User engagement and making the most of it
User engagement is vital to ensuring the success of a project as it provides real life input early on in the design stage of the process – but traditional face-to-face processes have been severely disrupted by the pandemic.
In this blog, Veronica Hawking Project Manager – ISCF Community of Practice, examines the barriers to traditional user engagement strategies and how to work around them.
When we think of ‘user engagement’ and ensuring people who will be using a service or product are involved in shaping its design and delivery, typically we imagine a group of people sat round a table together sharing their experiences and opinions with post it notes, flip charts, markers (and the all-important tea and biscuits).
It’s a scene that largely hasn’t been possible for the best part of the last year, yet the need to involve users in product and service design remains as crucial as ever. This is the case for the innovative projects funded by UKRI’s Healthy Ageing Challenge, which Ageing Better delivers a Community of Practice to support.

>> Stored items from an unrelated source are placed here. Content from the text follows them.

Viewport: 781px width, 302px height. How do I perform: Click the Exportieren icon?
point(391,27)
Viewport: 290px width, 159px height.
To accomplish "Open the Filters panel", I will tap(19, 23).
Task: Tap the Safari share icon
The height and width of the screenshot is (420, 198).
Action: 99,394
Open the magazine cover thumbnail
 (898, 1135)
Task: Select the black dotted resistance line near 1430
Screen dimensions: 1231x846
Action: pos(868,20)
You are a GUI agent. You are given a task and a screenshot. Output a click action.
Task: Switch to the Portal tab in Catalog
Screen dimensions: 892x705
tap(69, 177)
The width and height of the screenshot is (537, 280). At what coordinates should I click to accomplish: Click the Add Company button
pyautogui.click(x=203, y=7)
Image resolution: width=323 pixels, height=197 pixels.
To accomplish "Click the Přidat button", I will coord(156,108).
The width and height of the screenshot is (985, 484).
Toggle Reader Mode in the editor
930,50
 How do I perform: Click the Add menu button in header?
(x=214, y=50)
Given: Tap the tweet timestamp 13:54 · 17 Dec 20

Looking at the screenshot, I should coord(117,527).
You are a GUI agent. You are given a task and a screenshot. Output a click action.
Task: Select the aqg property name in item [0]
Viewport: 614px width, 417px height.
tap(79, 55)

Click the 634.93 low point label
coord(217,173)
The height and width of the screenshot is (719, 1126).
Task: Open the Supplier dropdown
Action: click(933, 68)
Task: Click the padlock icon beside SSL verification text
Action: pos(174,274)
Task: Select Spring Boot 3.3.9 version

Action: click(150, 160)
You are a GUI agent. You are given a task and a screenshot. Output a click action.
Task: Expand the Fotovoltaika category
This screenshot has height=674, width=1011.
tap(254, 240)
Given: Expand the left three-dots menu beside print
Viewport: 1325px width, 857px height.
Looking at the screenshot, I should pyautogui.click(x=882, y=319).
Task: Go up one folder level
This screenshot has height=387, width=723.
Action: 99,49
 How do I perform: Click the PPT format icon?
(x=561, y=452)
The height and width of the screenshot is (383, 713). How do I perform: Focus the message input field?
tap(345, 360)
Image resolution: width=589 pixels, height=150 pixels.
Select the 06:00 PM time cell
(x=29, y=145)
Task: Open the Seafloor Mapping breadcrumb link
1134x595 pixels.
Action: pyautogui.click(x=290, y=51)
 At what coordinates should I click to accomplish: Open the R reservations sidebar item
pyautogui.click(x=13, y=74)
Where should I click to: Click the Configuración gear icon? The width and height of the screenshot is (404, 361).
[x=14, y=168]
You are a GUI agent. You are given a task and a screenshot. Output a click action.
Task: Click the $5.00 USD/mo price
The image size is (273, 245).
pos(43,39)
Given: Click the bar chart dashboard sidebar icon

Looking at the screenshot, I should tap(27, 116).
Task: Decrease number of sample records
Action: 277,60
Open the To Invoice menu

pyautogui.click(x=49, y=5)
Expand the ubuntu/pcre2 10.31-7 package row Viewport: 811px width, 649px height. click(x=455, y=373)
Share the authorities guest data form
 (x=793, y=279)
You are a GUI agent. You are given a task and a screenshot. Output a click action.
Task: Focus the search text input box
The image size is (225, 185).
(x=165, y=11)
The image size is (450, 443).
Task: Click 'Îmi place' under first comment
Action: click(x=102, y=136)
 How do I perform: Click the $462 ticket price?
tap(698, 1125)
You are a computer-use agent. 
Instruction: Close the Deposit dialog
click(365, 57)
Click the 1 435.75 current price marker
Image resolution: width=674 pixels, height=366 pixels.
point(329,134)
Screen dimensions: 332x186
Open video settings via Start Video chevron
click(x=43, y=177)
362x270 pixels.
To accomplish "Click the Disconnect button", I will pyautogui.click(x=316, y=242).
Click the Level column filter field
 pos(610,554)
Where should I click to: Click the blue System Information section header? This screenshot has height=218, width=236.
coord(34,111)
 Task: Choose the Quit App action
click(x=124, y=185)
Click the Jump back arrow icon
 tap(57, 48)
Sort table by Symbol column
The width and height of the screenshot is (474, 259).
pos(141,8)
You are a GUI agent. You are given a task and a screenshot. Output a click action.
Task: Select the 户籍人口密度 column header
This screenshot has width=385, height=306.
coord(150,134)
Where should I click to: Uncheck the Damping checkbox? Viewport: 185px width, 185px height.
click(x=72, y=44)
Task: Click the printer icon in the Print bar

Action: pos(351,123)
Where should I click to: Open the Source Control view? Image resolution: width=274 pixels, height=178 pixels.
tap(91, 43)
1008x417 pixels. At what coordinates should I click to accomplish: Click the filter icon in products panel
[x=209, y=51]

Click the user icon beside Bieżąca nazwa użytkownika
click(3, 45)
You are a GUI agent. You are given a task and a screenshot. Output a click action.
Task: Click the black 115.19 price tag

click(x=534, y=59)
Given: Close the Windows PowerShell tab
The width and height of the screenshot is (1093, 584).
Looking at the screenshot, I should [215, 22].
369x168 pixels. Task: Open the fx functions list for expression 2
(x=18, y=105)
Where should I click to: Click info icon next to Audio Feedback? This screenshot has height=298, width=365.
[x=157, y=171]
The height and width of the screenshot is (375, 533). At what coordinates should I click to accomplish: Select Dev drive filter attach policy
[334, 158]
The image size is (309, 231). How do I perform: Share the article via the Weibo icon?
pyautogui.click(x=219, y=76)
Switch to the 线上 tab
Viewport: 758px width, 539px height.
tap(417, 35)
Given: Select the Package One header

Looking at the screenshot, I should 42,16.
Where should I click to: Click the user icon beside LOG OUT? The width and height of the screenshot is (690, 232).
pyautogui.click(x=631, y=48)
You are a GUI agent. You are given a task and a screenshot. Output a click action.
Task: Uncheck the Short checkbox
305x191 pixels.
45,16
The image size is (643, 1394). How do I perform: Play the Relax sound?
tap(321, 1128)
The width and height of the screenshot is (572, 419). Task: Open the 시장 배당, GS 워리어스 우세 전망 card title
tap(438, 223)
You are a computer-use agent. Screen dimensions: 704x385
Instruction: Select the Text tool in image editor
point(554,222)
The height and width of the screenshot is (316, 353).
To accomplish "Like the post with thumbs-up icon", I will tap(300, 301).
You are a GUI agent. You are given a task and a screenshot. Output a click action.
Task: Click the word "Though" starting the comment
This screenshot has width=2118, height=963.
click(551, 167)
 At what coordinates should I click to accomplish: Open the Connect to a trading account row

Working with Humanly, we brought together the Trailblazer projects from the Community to look at the barriers to traditional face-to-face user engagement caused by COVID-19 and how to overcome them. By sharing experiences, considering user perspectives, and comparing approaches, we identified a number of ways to do this. These are published in our new thematic paper, Remote engagement: Removing barriers to inclusion in the context of COVID-19.
As part of the report, two of the Trailblazer projects we work with, Business Health Matters and Blackwood Neighbourhoods for Independent Living, shared best practice from their recent experiences, which are captured in the report as case studies.
The takeaways from this work could support businesses, third sector organisations and researchers to engage more meaningfully with the potential users of their services, products and resources without needing to be in a room together. We hope these considerations will lead to high quality user engagement long after the pandemic is over.
Our top ways to improve remote engagement:
1. Break down the barriers to digital engagement
Digital engagement is the primary method many organisations are currently using, but it’s vital to identify and overcome potential barriers – whether around access to equipment or confidence using it. Techniques included 1:1 training sessions; allowing an extra 30 minutes at the start of sessions for technical set up; and having a dedicated facilitator on hand via phone during sessions to troubleshoot problems can make a huge difference.
2. Consider alternative methods to user engagement activities
Remote doesn’t need to simply mean moving focus groups to Zoom. Other options to consider include using postal kits, such as a diary study, dictaphone or disposable camera; mapping someone’s journey through a service via phone or digital whiteboard and sending a copy in the post for their review; or gathering feedback via an online survey.
3. Identify and breakdown barriers in participants’ living environments
When conducting remote engagement, it is also important to consider the person’s living environment and the barriers they may face, for example whether there are other people at home, and how loud and busy the house is. There may be certain times of the day that need to be avoided due to caring responsibilities, and some residents may feel uncomfortable at the idea of opening up their home to strangers via a video group call. Considering the different circumstances of participants allows these to be easily overcome – in these cases, by simply shifting timing of activities or reminding participants cameras can be switched off.
4. Adapt your delivery to make it as accessible as possible for participants
Adapting to remote methods has the potential to support and even increase participant engagement. Creating shorter sessions may help participants stay focused, and for longer engagement pieces, letting the participant complete these in their own time can allow for more individual reflection. For those with English as a second language, consider translating posted activities or involving a translator in discussions. Where literacy could be a challenge keeping the language simple and using tools such as picture cards could work well.
Perhaps the largest lesson – and the most obvious, considering the subject matter- is the importance of putting yourself in the participants’ shoes to consider the barriers they may face. Some of these may be obvious, and many have a simple solution, once they are identified.